## Supplied entries

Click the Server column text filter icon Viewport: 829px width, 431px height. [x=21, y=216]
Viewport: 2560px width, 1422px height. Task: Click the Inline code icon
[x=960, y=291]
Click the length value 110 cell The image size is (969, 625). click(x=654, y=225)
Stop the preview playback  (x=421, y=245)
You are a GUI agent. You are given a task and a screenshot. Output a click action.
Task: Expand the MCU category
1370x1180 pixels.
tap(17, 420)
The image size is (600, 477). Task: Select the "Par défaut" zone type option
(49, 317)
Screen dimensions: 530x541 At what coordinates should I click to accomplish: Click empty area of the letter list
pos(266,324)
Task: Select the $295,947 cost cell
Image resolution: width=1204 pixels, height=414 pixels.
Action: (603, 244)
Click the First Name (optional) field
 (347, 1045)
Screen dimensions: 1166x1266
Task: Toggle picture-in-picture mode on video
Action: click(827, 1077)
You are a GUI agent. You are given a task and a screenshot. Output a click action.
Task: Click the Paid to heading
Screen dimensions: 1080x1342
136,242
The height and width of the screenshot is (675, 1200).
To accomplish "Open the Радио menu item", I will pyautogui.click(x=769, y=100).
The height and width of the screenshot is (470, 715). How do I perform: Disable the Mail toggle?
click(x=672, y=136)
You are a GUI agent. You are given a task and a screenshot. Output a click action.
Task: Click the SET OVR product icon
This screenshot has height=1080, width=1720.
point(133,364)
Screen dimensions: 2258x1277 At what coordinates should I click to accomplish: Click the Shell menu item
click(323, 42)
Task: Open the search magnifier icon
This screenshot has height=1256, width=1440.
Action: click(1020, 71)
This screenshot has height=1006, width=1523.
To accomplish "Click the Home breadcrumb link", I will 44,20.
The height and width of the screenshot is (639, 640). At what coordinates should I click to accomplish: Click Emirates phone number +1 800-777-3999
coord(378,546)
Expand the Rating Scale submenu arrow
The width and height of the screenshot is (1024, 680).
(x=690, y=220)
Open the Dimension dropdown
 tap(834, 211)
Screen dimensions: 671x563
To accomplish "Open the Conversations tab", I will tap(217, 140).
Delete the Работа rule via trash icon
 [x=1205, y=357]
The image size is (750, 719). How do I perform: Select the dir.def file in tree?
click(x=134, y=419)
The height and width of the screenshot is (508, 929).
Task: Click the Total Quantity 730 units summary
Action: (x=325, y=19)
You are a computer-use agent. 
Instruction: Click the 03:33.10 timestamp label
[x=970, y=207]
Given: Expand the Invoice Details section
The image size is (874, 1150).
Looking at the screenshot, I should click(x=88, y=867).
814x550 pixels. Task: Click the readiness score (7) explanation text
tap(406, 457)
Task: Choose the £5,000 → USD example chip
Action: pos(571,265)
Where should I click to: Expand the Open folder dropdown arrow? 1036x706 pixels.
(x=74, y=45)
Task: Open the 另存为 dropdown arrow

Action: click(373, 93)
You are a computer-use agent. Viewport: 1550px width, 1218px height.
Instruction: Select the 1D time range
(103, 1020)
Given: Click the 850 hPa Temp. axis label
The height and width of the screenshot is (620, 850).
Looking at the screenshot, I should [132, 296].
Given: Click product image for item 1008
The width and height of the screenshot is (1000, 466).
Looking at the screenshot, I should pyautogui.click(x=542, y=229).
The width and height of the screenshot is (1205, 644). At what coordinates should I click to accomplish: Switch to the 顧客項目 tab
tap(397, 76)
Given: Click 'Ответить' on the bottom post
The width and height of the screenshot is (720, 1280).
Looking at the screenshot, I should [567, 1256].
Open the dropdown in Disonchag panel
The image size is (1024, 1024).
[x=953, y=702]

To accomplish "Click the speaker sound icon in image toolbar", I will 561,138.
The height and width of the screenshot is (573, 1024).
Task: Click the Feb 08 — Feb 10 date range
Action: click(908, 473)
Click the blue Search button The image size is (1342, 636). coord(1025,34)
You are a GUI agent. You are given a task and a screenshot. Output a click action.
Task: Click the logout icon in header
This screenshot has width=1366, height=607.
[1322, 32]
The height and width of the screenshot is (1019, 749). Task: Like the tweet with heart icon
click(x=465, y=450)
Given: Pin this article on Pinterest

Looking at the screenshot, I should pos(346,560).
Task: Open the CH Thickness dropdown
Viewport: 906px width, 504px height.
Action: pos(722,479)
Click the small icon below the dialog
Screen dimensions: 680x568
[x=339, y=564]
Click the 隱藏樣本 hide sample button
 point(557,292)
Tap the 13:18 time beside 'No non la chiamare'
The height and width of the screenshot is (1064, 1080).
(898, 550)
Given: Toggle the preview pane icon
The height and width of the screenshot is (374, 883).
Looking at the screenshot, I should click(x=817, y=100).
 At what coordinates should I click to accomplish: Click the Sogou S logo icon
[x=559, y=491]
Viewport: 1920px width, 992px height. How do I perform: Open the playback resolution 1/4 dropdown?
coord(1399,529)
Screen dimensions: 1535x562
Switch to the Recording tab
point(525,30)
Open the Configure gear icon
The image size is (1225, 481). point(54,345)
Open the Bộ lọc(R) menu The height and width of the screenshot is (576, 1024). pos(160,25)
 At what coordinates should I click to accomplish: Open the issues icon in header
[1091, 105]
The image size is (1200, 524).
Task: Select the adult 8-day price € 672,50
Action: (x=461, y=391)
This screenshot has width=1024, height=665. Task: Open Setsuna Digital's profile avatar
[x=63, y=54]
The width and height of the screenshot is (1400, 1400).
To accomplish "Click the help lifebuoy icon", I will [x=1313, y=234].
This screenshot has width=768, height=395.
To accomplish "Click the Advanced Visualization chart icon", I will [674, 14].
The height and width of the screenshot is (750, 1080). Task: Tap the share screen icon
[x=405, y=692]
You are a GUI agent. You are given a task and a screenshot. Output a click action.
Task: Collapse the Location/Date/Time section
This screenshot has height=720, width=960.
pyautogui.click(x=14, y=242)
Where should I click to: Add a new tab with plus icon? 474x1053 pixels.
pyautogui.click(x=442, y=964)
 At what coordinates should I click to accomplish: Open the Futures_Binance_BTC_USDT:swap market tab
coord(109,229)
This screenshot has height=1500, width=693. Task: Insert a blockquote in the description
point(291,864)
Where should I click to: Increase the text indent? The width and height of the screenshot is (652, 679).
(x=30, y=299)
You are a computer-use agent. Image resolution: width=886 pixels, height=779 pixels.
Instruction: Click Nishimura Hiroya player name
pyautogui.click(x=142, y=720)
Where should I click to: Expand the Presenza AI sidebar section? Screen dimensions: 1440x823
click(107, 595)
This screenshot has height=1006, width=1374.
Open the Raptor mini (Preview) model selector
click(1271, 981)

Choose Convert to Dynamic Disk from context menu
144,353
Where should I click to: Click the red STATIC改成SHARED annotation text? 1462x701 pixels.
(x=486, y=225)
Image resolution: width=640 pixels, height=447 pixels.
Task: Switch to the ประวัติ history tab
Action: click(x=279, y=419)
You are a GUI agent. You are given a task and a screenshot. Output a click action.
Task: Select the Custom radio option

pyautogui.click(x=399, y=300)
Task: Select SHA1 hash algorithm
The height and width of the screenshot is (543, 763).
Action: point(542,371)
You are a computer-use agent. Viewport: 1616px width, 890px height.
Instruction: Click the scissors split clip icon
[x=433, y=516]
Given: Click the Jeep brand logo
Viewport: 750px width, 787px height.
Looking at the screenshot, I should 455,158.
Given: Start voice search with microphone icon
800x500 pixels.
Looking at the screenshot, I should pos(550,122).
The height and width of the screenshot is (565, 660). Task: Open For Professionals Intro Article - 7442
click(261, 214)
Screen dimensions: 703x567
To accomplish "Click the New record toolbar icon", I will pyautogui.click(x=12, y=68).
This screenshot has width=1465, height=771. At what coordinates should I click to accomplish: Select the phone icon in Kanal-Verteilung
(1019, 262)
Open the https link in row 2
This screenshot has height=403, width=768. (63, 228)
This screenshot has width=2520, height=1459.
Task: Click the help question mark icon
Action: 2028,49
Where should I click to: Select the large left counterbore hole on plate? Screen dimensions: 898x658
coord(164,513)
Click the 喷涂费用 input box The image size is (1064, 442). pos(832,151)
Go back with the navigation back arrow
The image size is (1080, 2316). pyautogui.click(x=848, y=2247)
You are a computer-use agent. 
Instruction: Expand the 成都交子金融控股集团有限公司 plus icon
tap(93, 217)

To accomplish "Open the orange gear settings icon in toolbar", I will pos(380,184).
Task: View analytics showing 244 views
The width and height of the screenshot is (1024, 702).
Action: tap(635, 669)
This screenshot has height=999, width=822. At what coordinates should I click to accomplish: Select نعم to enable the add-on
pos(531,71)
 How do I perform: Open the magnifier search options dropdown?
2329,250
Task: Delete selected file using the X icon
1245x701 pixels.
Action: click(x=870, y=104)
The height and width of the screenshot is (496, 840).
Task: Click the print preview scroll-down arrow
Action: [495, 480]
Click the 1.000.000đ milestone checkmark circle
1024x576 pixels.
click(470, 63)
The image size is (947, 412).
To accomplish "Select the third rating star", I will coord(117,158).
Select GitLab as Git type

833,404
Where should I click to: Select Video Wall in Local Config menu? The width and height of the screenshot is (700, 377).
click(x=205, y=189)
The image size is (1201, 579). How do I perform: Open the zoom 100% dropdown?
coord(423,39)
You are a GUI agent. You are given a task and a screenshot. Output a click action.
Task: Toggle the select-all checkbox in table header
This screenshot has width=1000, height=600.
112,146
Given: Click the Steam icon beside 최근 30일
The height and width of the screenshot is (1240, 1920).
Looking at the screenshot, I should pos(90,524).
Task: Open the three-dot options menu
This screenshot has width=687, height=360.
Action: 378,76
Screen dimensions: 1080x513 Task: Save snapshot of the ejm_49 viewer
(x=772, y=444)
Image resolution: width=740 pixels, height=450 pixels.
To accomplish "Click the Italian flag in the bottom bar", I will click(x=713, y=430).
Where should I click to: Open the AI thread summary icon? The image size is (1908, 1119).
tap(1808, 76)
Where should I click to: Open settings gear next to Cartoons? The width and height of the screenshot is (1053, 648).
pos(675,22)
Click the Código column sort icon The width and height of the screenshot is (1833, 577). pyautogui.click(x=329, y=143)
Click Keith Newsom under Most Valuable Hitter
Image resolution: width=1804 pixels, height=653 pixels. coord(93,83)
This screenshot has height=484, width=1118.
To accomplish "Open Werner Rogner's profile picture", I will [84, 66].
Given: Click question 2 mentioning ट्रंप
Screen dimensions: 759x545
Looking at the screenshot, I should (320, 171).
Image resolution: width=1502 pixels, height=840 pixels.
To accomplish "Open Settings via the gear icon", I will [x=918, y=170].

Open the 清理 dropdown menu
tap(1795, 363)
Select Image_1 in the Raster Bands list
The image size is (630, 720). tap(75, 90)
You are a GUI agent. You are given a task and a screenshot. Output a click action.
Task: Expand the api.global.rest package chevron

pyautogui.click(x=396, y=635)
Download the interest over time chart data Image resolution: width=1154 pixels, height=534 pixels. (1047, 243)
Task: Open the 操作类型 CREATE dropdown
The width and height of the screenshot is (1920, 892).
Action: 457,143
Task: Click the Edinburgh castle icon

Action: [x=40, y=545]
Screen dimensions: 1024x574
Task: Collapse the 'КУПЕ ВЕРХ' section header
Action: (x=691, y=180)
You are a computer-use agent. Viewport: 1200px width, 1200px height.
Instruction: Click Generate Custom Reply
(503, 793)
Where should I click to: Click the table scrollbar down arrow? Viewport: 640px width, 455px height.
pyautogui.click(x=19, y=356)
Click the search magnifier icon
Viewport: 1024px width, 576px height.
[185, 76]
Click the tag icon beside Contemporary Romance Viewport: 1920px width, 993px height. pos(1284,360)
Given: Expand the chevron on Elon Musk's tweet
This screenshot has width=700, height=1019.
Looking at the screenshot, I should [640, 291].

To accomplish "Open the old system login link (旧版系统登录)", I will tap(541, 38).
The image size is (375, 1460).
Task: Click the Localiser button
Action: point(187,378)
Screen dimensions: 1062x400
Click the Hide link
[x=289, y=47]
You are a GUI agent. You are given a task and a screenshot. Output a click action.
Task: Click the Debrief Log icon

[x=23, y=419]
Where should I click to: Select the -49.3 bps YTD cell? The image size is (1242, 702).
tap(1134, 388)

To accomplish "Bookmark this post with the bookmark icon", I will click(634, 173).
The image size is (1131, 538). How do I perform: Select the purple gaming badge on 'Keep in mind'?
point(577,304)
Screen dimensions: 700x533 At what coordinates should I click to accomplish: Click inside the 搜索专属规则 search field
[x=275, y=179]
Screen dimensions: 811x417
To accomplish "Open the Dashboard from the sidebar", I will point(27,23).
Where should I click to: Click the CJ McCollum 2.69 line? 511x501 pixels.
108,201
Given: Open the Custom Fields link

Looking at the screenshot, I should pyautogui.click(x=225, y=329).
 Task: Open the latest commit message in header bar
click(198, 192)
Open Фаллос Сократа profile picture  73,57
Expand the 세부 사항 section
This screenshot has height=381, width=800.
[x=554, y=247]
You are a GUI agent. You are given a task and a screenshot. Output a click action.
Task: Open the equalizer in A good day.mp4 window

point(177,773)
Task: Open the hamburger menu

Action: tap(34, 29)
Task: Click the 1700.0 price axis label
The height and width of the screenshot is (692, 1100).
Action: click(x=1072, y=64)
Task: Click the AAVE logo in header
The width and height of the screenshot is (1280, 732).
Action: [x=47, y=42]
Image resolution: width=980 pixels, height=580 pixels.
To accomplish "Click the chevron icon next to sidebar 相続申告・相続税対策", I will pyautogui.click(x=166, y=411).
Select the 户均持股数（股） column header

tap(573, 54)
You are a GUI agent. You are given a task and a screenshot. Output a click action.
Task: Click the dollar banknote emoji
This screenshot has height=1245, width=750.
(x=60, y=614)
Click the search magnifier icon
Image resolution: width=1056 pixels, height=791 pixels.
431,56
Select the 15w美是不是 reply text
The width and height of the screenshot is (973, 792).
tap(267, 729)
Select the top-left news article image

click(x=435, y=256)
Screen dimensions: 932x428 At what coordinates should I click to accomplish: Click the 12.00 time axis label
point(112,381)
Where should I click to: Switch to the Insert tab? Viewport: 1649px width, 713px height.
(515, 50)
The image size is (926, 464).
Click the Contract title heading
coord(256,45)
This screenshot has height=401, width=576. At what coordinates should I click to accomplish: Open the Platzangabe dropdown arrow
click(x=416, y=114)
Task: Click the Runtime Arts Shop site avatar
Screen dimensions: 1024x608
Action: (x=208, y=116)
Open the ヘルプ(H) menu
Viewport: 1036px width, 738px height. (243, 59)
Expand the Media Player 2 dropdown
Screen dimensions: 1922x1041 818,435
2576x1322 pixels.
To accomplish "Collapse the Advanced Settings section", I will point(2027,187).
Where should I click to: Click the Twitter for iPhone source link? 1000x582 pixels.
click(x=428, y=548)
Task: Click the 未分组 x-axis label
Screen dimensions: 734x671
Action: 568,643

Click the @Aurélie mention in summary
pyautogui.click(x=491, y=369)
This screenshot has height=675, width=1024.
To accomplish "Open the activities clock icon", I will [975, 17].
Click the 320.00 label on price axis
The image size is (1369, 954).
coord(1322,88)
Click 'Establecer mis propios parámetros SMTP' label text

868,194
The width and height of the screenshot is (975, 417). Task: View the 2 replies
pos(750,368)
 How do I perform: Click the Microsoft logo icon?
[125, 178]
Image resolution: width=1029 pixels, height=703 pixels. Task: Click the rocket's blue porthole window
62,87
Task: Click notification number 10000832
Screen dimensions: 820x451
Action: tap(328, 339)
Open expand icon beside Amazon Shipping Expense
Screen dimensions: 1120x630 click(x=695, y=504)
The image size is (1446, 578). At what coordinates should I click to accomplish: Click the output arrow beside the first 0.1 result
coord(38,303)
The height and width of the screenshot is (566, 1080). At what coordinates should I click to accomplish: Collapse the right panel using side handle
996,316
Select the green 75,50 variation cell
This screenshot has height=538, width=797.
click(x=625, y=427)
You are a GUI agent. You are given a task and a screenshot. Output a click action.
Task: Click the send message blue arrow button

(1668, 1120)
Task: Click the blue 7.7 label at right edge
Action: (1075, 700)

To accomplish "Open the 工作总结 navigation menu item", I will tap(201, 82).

## Assigned task
Wherever the string "chart" occurs in the records above, copy that line.

## Exercise solution
To accomplish "Click the Advanced Visualization chart icon", I will [674, 14].
Download the interest over time chart data Image resolution: width=1154 pixels, height=534 pixels. (1047, 243)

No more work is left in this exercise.